**WORK TASK:** Set down exactly the lines in the records below that run from the line with "Instruction: Collapse the 单位 section" to the line with "Open Excel from the taskbar", inclusive, and nothing more.

*** RECORDS FOR PROCESSING Section Begins ***

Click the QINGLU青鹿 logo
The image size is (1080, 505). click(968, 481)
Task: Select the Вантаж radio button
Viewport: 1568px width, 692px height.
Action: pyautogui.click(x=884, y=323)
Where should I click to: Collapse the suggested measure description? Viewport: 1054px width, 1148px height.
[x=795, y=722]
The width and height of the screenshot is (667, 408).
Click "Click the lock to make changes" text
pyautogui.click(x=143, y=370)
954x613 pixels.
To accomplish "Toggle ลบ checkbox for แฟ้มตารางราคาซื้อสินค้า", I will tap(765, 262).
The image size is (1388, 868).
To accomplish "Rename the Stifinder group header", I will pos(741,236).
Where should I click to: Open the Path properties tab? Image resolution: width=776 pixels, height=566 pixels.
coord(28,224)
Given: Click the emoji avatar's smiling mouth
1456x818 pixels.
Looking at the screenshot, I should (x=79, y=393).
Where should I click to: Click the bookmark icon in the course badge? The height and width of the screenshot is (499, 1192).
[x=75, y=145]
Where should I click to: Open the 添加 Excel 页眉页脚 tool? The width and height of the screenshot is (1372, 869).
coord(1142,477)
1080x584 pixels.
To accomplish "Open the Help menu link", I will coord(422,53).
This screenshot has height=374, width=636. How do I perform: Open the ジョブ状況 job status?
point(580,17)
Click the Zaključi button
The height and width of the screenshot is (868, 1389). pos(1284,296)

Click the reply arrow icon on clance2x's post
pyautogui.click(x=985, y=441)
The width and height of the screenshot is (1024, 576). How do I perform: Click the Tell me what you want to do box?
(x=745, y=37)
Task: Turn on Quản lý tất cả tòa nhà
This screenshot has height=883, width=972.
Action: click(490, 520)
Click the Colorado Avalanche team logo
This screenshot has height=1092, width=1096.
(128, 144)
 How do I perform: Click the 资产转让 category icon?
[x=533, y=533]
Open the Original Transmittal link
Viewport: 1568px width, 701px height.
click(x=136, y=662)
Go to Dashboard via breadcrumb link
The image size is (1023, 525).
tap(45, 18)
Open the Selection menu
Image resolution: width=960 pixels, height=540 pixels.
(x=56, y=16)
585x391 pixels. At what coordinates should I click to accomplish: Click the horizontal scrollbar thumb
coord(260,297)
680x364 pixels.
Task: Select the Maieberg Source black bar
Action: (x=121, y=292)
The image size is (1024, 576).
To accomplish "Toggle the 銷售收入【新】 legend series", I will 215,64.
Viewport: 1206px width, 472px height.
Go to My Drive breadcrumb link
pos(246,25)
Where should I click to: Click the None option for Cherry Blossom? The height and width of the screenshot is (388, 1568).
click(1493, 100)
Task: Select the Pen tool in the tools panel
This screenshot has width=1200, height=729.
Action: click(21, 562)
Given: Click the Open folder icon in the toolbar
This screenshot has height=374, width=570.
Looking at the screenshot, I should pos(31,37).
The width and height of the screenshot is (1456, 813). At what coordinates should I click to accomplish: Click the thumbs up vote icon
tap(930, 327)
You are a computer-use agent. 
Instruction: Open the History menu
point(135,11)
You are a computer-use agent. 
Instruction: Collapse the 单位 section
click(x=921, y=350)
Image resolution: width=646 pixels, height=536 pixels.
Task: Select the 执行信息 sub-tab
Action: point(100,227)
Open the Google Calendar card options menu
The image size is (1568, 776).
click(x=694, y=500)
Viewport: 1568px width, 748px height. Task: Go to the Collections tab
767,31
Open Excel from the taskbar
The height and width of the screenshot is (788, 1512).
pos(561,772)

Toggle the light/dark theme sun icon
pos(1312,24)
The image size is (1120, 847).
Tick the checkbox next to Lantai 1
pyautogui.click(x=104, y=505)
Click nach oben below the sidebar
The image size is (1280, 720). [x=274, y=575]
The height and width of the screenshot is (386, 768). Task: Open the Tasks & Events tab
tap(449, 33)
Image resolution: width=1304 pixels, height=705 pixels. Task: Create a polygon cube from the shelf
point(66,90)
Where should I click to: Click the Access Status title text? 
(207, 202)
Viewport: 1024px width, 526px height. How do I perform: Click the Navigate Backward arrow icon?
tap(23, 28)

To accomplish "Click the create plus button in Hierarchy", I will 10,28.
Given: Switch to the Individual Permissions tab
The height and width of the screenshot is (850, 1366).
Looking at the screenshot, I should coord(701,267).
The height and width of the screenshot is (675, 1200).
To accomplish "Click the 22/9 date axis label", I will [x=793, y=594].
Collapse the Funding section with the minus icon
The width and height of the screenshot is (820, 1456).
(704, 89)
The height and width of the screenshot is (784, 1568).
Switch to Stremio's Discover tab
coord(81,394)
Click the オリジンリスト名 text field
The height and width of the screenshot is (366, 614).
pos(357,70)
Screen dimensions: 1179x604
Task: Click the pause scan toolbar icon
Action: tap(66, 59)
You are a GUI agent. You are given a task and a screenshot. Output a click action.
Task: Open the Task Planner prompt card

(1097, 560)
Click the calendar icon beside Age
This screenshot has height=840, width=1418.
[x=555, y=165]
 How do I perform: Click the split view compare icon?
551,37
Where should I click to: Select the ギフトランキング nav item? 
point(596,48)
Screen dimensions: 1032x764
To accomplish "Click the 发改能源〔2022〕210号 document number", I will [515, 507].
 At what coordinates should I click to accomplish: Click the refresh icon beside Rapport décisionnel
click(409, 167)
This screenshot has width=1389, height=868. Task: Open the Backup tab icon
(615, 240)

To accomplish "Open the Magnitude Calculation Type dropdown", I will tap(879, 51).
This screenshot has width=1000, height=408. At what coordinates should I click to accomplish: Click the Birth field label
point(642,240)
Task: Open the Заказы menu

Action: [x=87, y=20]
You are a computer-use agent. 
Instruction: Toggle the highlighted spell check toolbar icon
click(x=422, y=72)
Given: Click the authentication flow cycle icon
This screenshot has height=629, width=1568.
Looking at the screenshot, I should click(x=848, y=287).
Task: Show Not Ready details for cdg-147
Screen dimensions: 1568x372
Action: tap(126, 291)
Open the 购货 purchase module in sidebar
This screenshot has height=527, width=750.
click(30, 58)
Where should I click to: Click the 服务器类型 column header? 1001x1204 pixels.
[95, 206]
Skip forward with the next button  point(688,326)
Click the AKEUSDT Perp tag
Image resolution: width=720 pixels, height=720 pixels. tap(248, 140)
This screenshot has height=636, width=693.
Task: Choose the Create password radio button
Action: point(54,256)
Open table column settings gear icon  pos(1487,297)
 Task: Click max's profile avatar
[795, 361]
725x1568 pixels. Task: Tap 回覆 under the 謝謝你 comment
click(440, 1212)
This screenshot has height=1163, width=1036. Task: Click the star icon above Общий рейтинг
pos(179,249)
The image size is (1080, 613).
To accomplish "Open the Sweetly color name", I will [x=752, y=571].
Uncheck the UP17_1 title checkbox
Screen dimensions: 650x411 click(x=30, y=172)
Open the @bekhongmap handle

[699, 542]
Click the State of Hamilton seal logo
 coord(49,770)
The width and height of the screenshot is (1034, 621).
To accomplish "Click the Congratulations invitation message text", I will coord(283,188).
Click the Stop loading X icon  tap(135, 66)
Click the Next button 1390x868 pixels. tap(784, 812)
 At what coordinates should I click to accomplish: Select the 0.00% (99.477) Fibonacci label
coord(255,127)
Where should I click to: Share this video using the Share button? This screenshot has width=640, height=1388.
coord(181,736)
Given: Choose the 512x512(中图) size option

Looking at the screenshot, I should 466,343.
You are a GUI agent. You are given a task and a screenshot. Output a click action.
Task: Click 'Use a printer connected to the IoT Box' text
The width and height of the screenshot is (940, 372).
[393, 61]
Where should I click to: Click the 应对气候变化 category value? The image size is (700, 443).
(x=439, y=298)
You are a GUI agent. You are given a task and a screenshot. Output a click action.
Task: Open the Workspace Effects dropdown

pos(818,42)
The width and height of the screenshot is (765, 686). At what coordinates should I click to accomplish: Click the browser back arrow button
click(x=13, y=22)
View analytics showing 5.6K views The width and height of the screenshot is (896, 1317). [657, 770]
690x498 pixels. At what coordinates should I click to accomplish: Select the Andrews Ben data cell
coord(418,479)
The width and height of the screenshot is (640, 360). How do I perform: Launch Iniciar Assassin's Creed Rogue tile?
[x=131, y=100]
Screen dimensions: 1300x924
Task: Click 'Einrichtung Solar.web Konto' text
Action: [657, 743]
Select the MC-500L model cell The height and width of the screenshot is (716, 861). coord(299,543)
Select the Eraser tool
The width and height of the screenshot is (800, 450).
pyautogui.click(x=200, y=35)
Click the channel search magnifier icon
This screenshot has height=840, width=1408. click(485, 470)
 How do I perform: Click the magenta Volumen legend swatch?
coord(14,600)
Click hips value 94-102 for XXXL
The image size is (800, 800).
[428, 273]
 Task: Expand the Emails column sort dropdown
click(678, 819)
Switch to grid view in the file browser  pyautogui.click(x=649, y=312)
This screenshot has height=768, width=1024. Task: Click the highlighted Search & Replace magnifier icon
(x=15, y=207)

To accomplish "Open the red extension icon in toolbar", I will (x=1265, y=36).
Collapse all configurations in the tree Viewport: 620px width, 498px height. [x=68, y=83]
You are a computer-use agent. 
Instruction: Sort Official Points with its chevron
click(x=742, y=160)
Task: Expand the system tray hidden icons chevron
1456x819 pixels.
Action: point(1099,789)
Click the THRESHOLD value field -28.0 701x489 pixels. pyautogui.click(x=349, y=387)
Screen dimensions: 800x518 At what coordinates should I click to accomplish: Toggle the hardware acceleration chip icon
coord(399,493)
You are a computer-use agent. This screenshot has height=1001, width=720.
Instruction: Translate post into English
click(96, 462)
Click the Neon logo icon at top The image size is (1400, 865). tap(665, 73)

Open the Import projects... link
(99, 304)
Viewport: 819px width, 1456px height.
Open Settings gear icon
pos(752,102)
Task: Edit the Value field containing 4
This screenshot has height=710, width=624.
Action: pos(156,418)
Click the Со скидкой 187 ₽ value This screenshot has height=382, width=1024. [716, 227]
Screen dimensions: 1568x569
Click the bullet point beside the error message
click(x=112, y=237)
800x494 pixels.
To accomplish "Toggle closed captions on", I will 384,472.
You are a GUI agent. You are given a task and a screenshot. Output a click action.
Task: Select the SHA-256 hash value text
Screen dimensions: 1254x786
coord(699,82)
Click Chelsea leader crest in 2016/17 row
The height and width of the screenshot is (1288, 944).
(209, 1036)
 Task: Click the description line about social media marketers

*** RECORDS FOR PROCESSING Section Ends ***

**RESPONSE TO THIS EXERCISE:**
Instruction: Collapse the 单位 section
click(x=921, y=350)
Image resolution: width=646 pixels, height=536 pixels.
Task: Select the 执行信息 sub-tab
Action: point(100,227)
Open the Google Calendar card options menu
The image size is (1568, 776).
click(x=694, y=500)
Viewport: 1568px width, 748px height. Task: Go to the Collections tab
767,31
Open Excel from the taskbar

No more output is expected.